While it certainly will bring attention to Phipps — in fact, it already has — it will do nothing to draw positive attention to his concerns that justice was not served in the murder of his son nor to his own injuries, both which occurred back in 1995.

The only attention it draws is the negative kind. Seriously, what other kind could one expect when someone ties nooses around the necks of mannequins and puts name cards below them, leaving one to believe the scene is mimicking the death of people like District Attorney Dewey Hudson, Duplin County Sheriff Blake Wallace and judges Russell Lanier and Paul Hardison.

No question local and state law enforcement officers should look into the matter further. It is disturbing — and most assuredly threatening — and it in no way lends itself to sympathy for Phipps and his self-proclaimed issues with his son’s death.

And, while Phipps has his First Amendment right to free speech, as well as his right to display things on his property, we tend to believe this display is an abuse of both.
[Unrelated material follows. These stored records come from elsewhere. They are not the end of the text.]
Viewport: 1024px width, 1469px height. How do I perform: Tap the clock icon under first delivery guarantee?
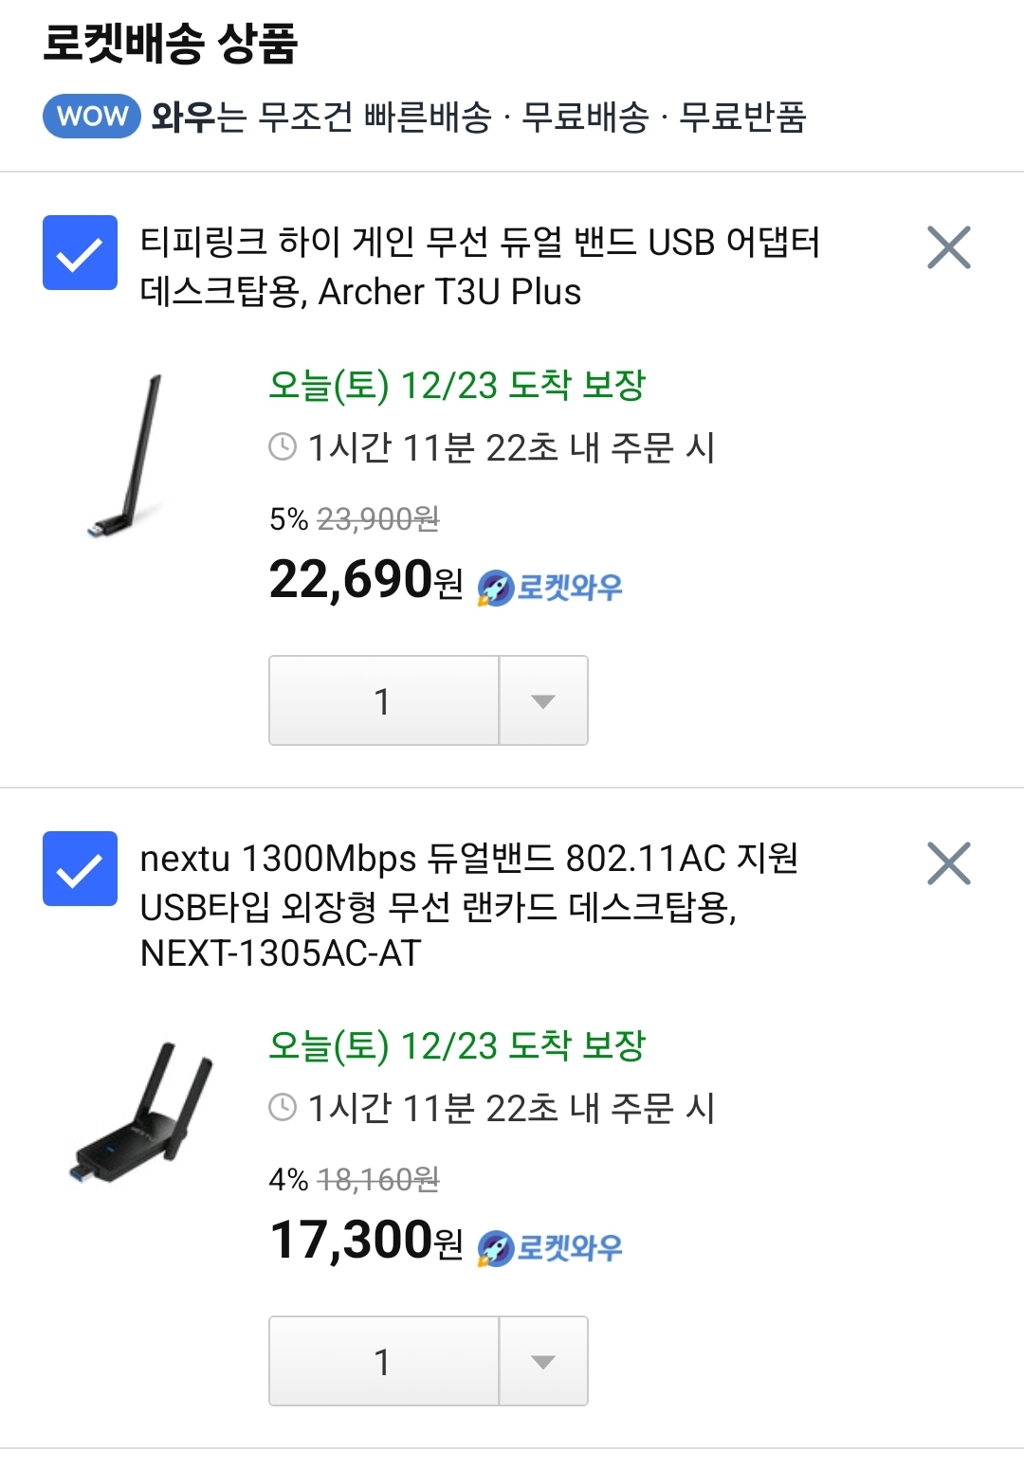click(x=283, y=446)
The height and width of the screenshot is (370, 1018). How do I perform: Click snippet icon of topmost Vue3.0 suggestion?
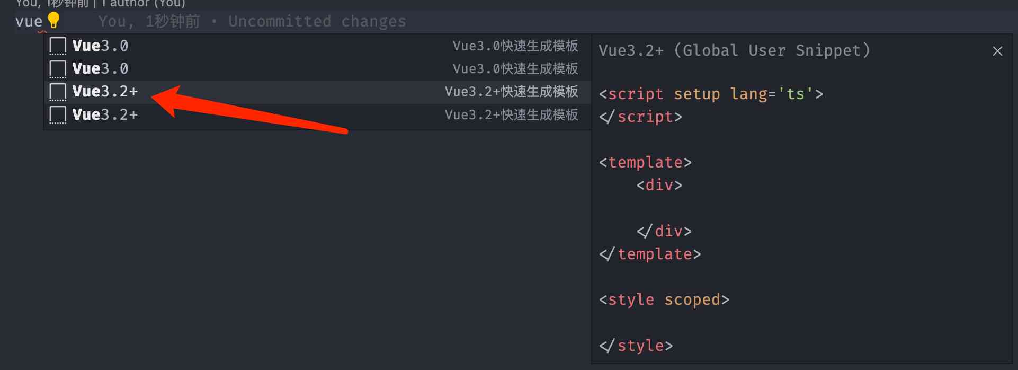[x=58, y=46]
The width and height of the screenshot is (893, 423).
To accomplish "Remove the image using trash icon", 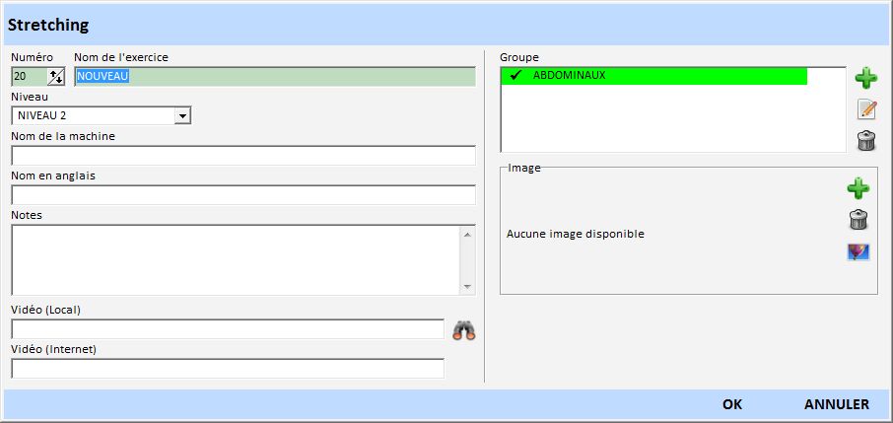I will point(858,220).
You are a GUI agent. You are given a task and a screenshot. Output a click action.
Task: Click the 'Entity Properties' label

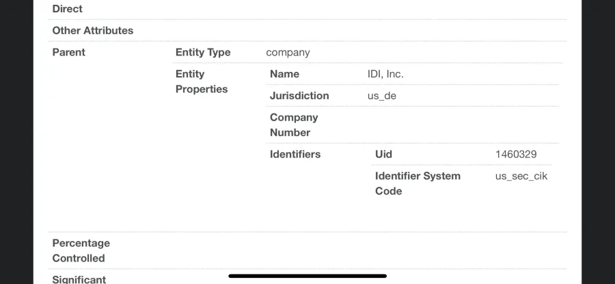click(202, 81)
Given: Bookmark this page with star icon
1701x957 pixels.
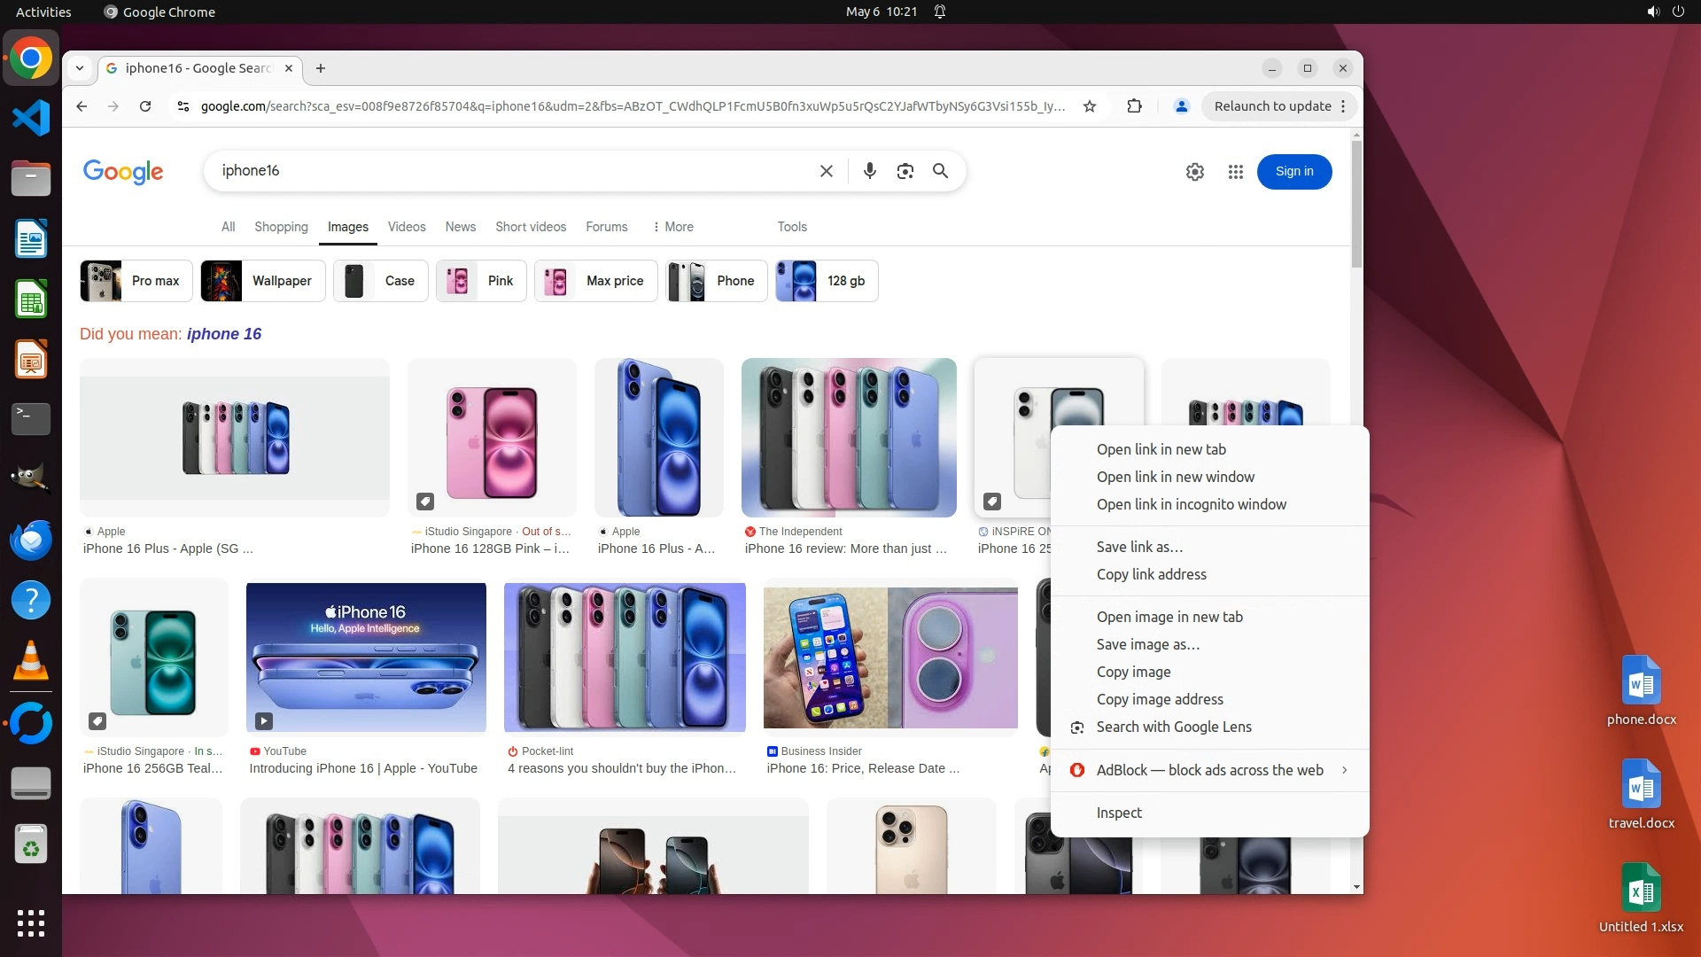Looking at the screenshot, I should tap(1090, 106).
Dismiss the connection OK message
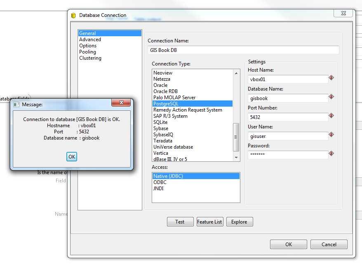Viewport: 362px width, 268px height. tap(71, 156)
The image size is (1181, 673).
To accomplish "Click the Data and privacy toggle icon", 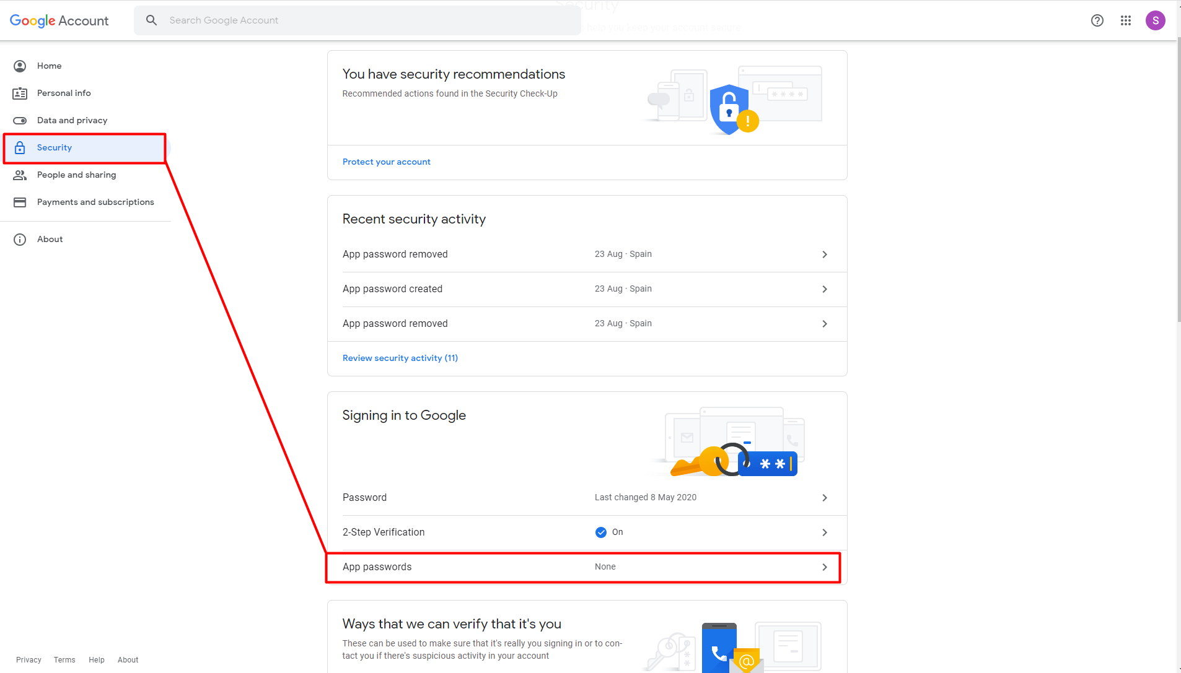I will click(20, 121).
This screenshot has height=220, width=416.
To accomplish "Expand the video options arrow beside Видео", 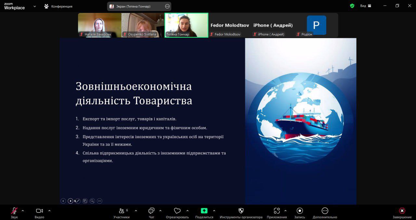I will (49, 211).
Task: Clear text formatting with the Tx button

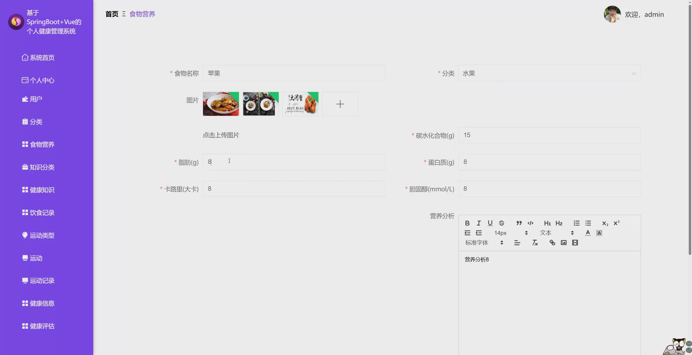Action: [x=535, y=243]
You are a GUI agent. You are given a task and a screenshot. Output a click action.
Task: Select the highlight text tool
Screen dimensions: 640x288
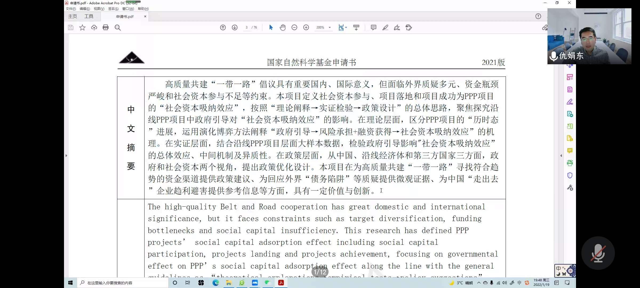[385, 27]
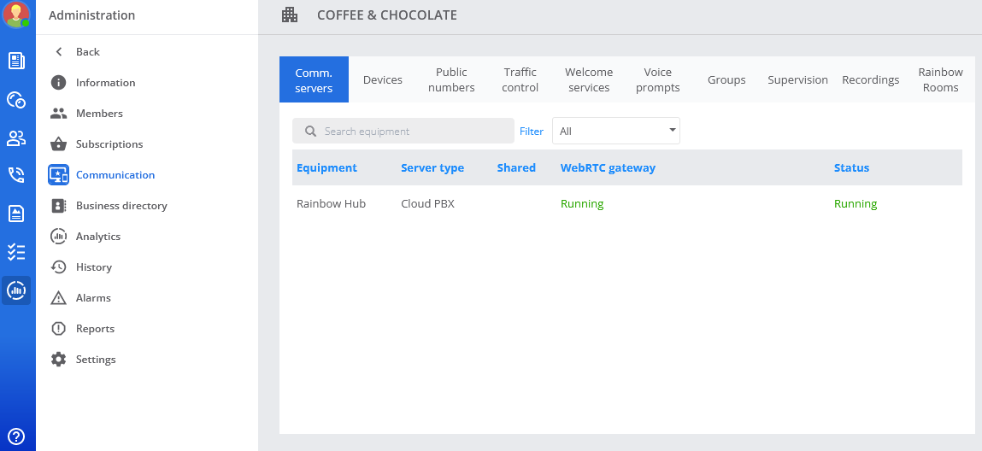Open the Filter dropdown showing All
The width and height of the screenshot is (982, 451).
coord(615,132)
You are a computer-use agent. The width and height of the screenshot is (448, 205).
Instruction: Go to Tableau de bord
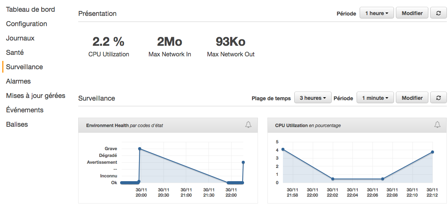coord(30,9)
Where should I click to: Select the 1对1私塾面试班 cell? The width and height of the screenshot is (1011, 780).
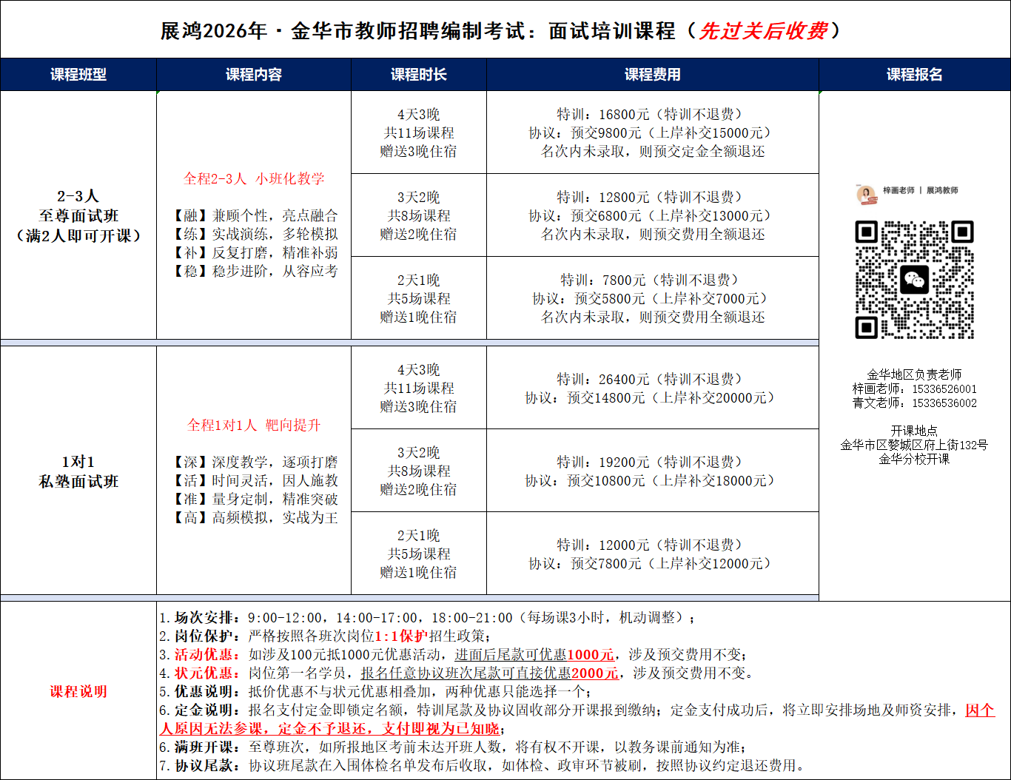78,471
And we agree with Hudson that it is troublesome and, in our estimation, suspicious.

We understand Phipps’ grief over the loss of his son, William, in such a tragic way — ambushed from a tree by Jimmy Coley as the two were returning home. Coley was found not guilty of the charges against him, with jurors believing that he experienced a mental breakdown brought on by his contention that the Phipps family was terrorizing his family.

Lacy Phipps and his family have always had issues with law enforcement and believe that the release of Coley was just one more in a string of injustices they have had to endure.

But using noose-tied mannequins to get his point across is taking things too far, and it’s time Phipps took the display down and returned to fighting his battles the way most citizens do, through less threatening means.

His other attempts apparently haven’t met with satisfactory outcomes in Phipps’ mind, but we are certain this latest spetacle won’t lend his claims any credibility and likely will prevent those with whom he needs a listening ear from taking him seriously.